Thursday, 30 April 2009

Screenplay structure

After an interesting post and discussion over at Lucy's place about getting across 'the desert' of Act II, I thought I'd post some notes from a lecture on structure that I found very useful. It was very brief, but it gave me a useful template for laying out the structure of a screenplay.

Right, let's say you're working in the three-act structure and you've got an idea of what the turning points in your script are going to be: so, schematically, it looks a bit like this:

To break up that nasty gap in Act II - which could amount to an hour of screentime, add a midway turning point, to create four 'acts':

Next, you divide each of those segments in two, to create eight parts of the story.

While they won't all be exactly equal in length, they'll probably each run to 10-15 minutes for a feature-length script.

Knowing roughly the story you want to tell, you should now apply an 'emotional colour' to each of these chunks. It can be as little as one word; ambition, setback, disappointment etc.
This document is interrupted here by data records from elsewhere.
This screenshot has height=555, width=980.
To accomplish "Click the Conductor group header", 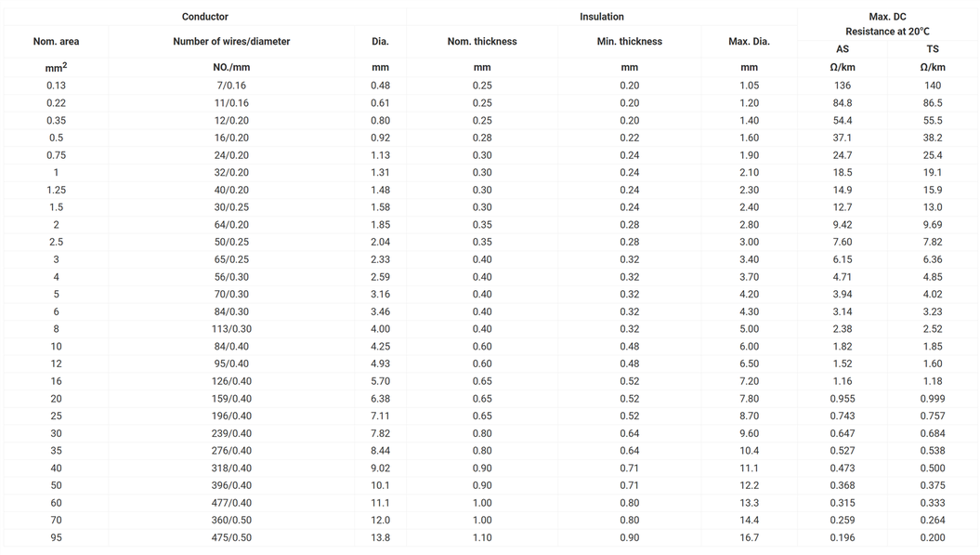I will point(204,17).
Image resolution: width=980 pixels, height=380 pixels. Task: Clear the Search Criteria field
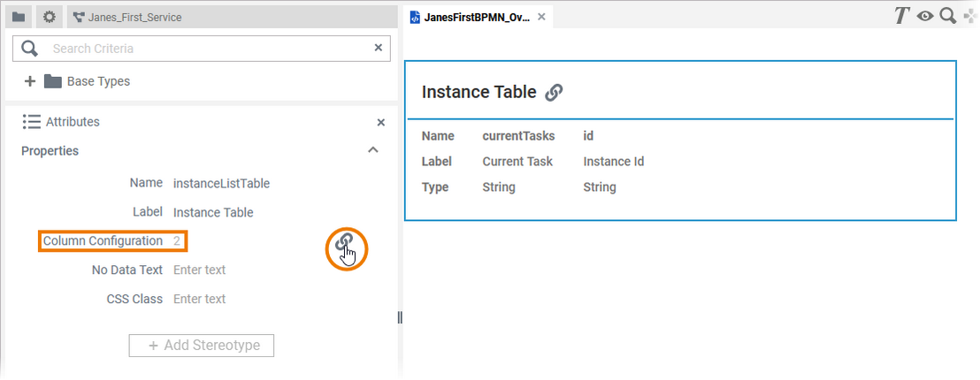(379, 49)
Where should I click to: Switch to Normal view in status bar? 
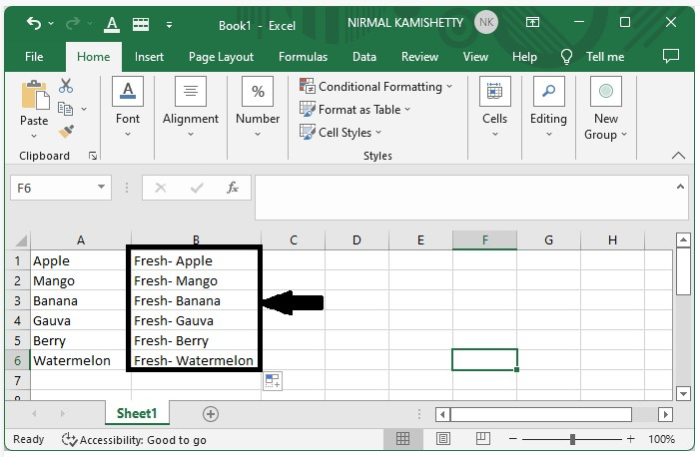pyautogui.click(x=403, y=439)
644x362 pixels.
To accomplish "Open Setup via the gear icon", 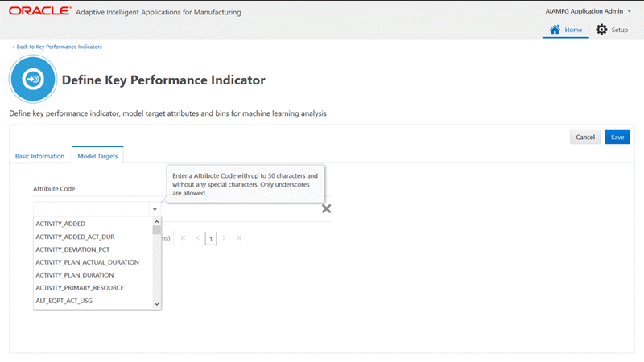I will pos(601,30).
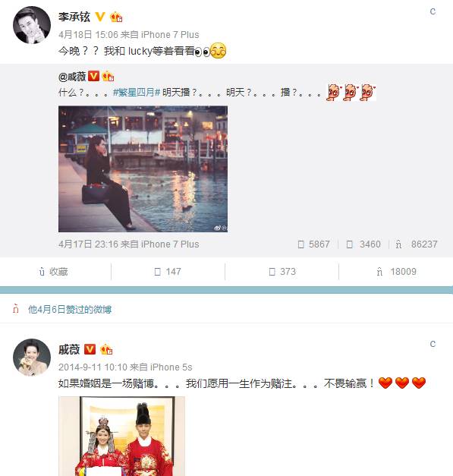Expand the top post's dropdown arrow
This screenshot has height=476, width=453.
[433, 11]
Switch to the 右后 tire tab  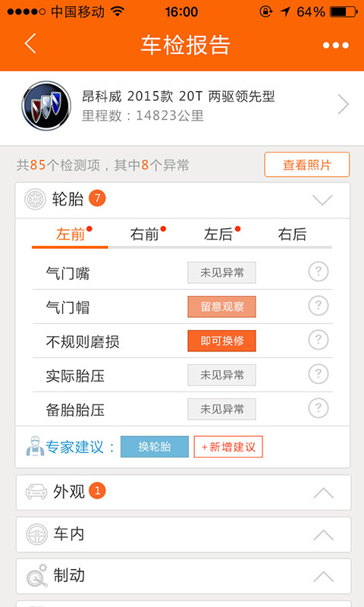292,234
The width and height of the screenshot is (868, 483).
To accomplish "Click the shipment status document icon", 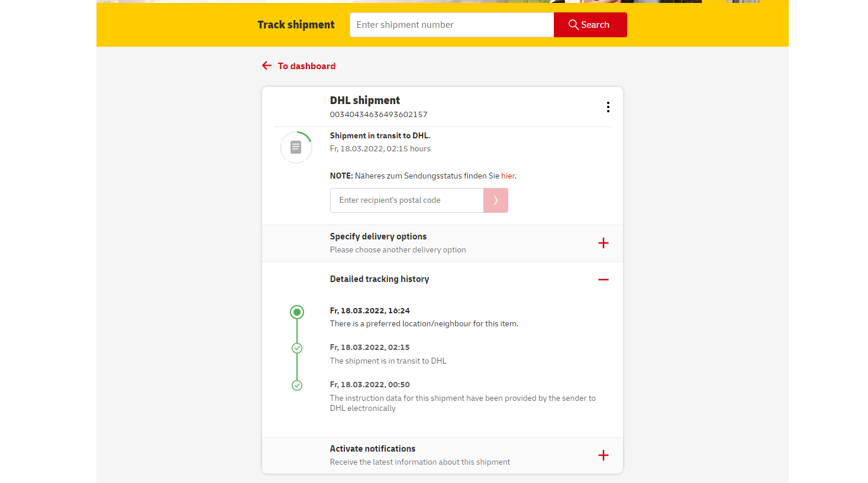I will pyautogui.click(x=296, y=147).
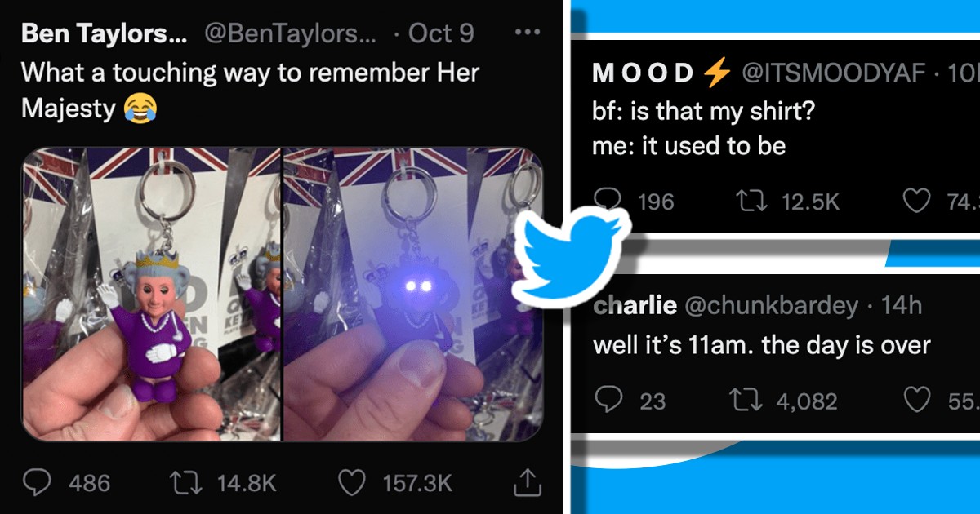
Task: Click charlie's display name
Action: 635,306
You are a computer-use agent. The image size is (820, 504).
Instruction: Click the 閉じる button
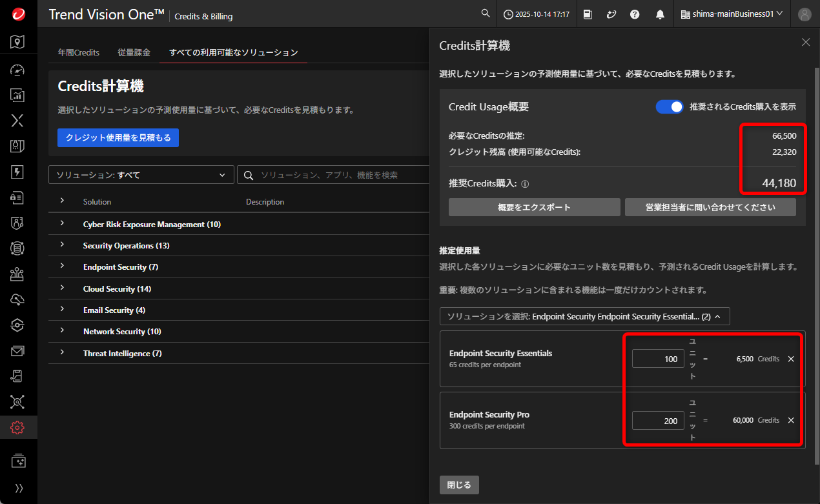[459, 485]
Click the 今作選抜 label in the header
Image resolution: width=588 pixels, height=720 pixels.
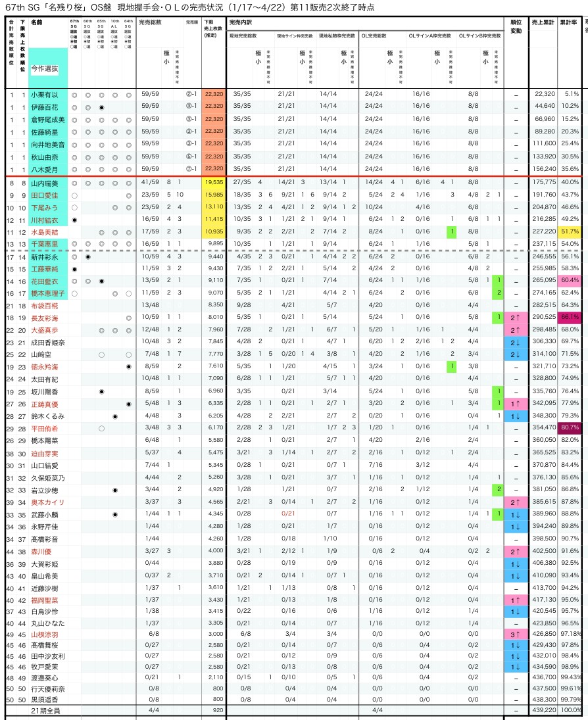click(x=48, y=68)
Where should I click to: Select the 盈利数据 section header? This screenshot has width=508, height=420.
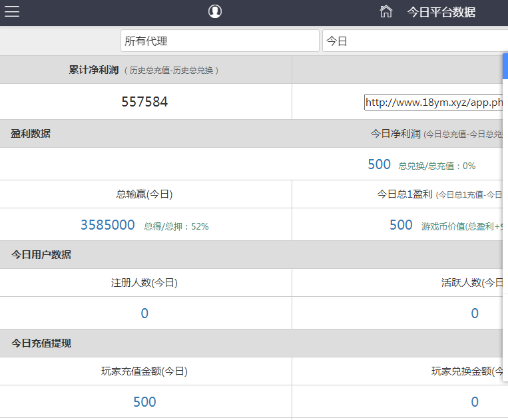click(31, 134)
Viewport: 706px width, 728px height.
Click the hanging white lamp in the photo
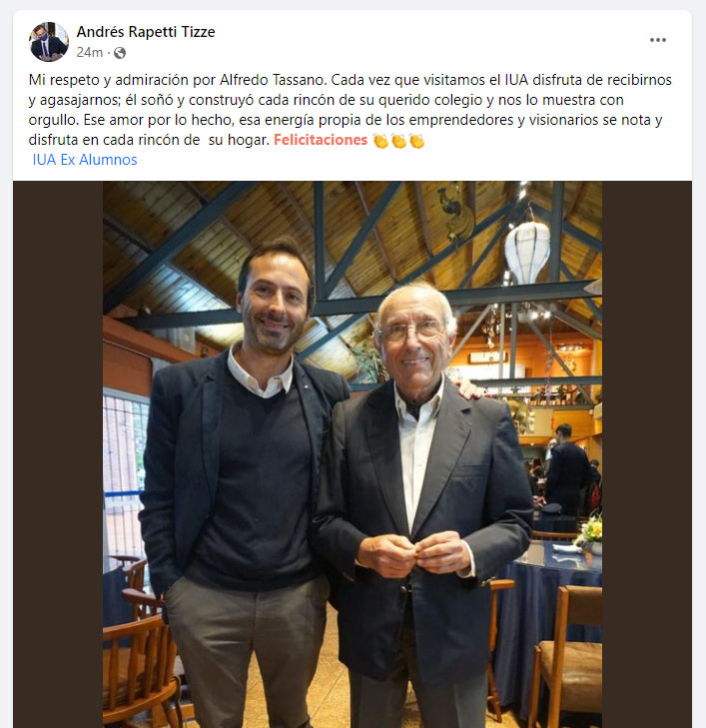click(527, 252)
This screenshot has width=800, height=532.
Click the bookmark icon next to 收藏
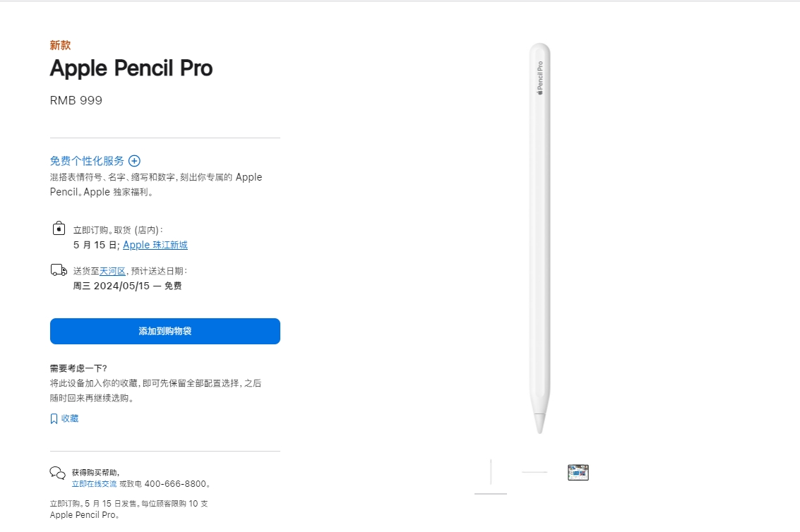tap(54, 418)
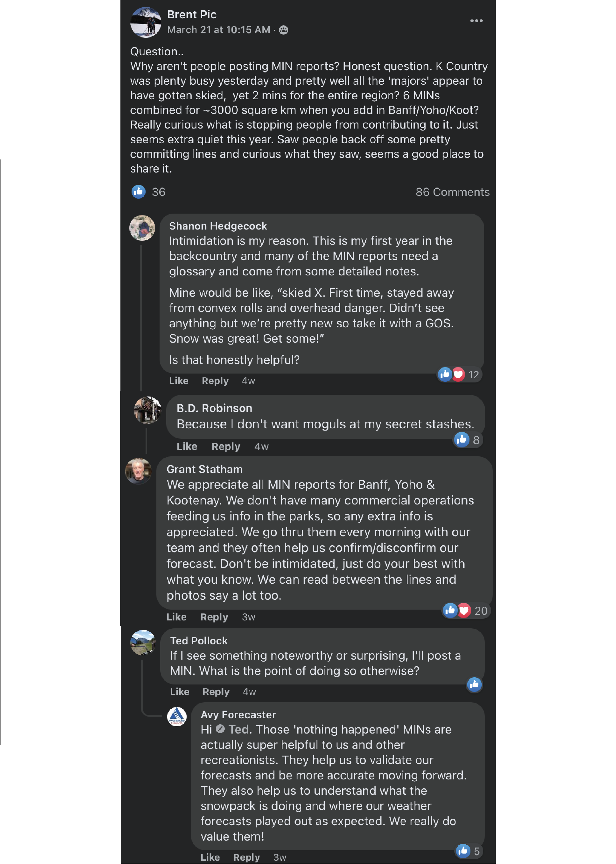Open the three-dot post options menu

[x=476, y=21]
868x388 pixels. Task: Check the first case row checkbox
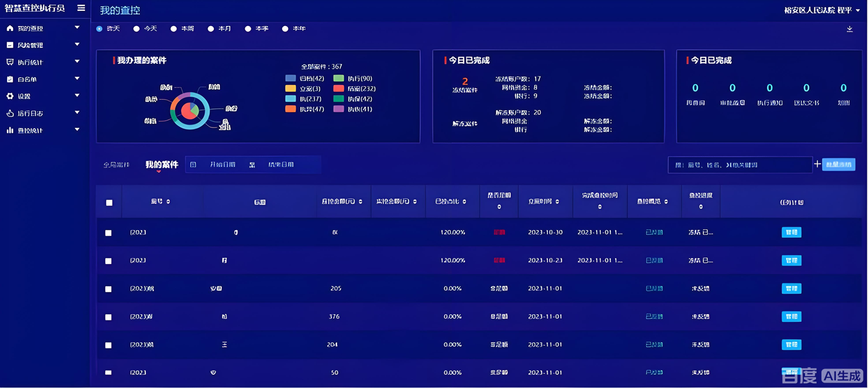109,233
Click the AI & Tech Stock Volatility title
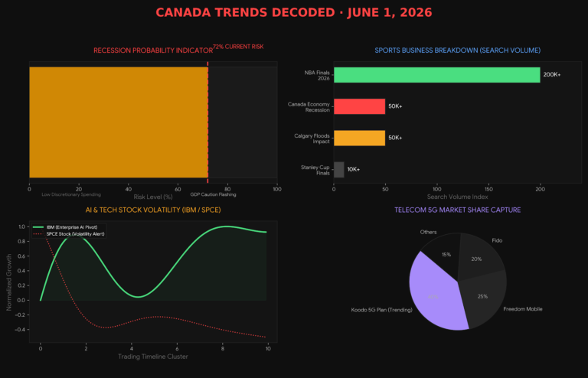Image resolution: width=588 pixels, height=378 pixels. click(x=153, y=210)
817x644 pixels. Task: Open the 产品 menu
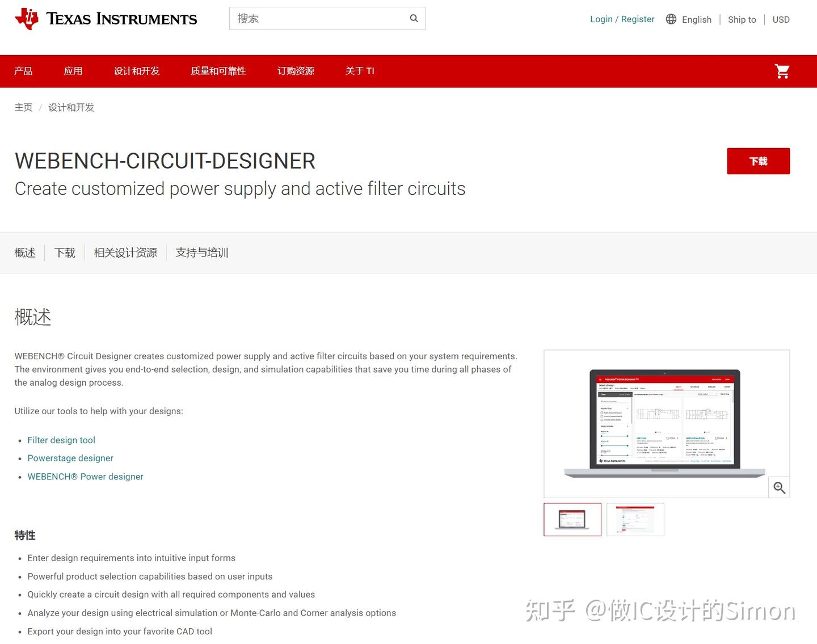coord(23,71)
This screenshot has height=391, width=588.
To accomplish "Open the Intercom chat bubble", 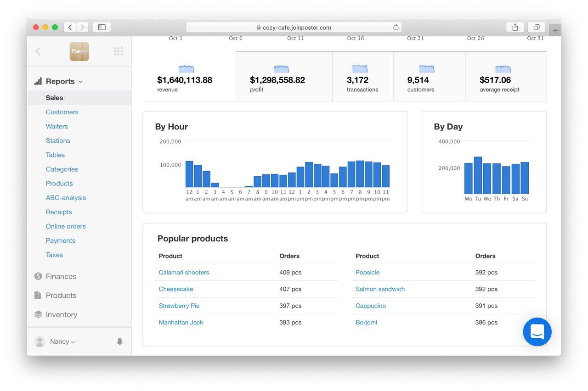I will pyautogui.click(x=537, y=331).
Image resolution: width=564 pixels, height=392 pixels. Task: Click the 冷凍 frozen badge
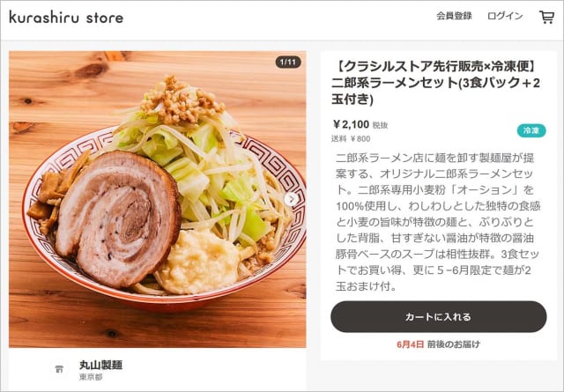tap(531, 131)
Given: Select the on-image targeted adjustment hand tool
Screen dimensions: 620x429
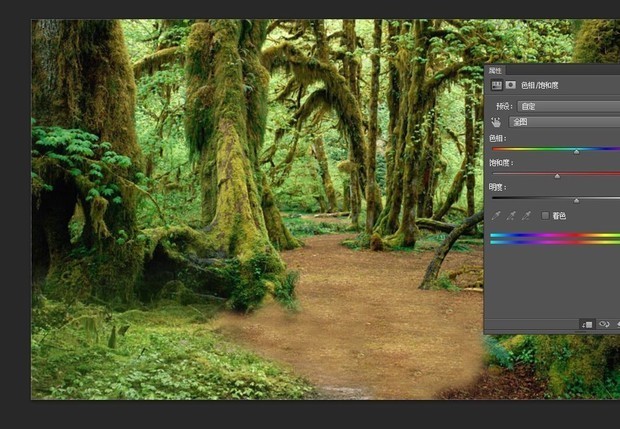Looking at the screenshot, I should coord(495,121).
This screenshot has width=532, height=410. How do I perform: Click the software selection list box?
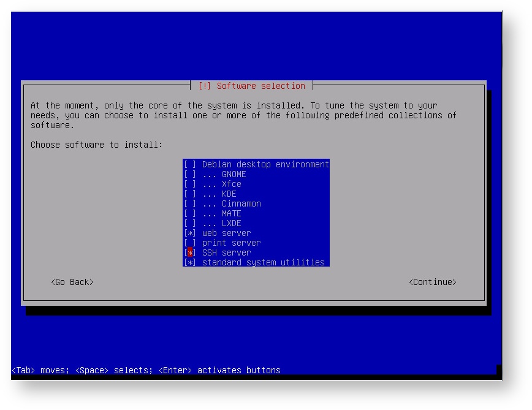tap(256, 213)
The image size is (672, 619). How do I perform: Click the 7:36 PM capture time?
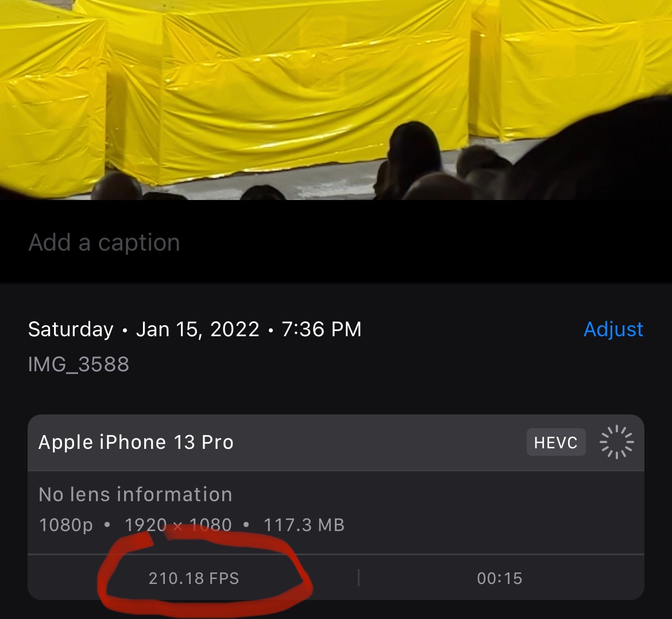[322, 329]
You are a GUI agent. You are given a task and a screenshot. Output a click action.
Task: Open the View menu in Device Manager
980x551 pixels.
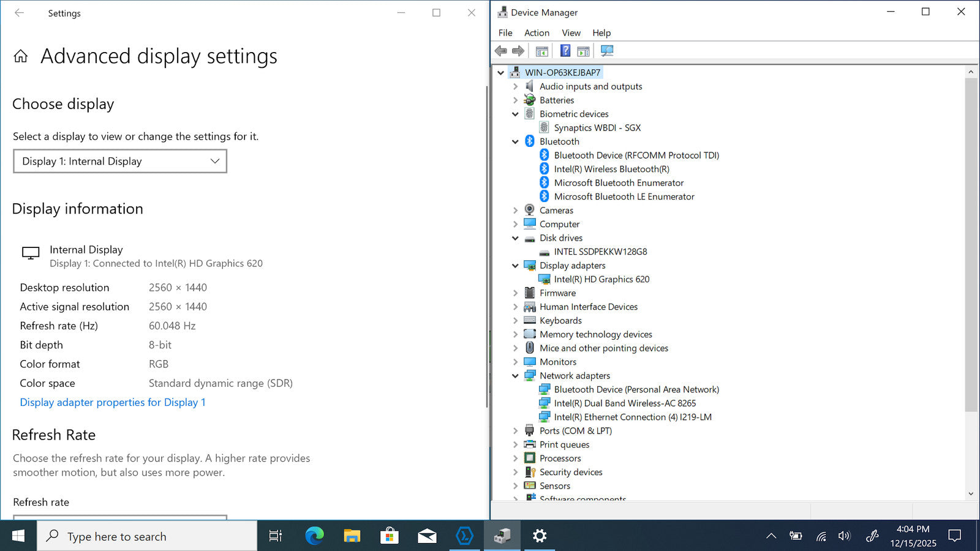571,33
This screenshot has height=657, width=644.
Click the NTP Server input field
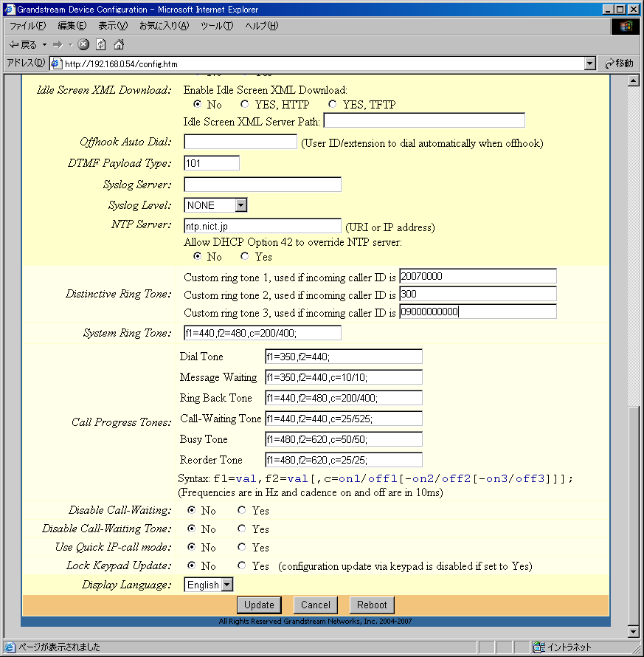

You can then use these to take the audience with you emotionally, inserting drivers that will create a series of rises and falls in the way designers engineer a rollercoaster; they know exactly how to measure the movement to maximise the effect of the ride.

This process also keeps the characters' (and the audience's) emotional state at the front of your mind throughout. A writer needs to know how to get under the audience's skin and which buttons to press.

Having drawn that emotional roadmap, you then divide each of the eight segments into five sections, to create 40 building blocks for your script. That's now a framework into which you can drop actual events, until the story begins to lock into place.

I know it sounds very simplistic, and some people have their own issues with the notion of three-act structure, but I found this approach enormously helpful when I started Foot Soldiers, my first post-MA script.

The script is about an alienated bloke who gets sucked into a world of militant pedestrian direct action. The eight 'emotional colours' I came up with were:
  • isolation/frustration
  • breakthrough/connection/friendship
  • belonging/inclusion/one of the gang
  • sense of purpose
  • loss of control
  • attempt to regain control
  • flight/need for survival
  • confrontation/fight to the death
If you know a bit about your characters and the type of story you want to tell, then even cues as brief as these will start to suggest events and situations.


Robin Kelly said...

That really is very useful. Thanks for posting.

Lucy said...

Interesting stuff and a good alternative to the "walls" notion... Nice one, Tom.

Anonymous said...

Paul Gulino's book on the sequence approach to screenwriting is a terrific resource with basically the same idea, although your visual presentation of it is beautifully simple, and the notion that you attach an emotion to each sequence I haven't seen before and yet your demonstration has prompted a 'yes, of course' moment. Good ideas love to be recognised.

Tom Murphy said...

I should of course give full credit to David Hanson, who gave the lecture

the daily screenwriter said...

Sounds really useful. Think I'll try the eight sequences idea (though dividing each one up into five is a step too far for me) - but eight separate blocks sounds a whole lot more manageable than three acts!

Laura Anderson said...

Very interesting Tom, thanks for sharing. I may give this a shot!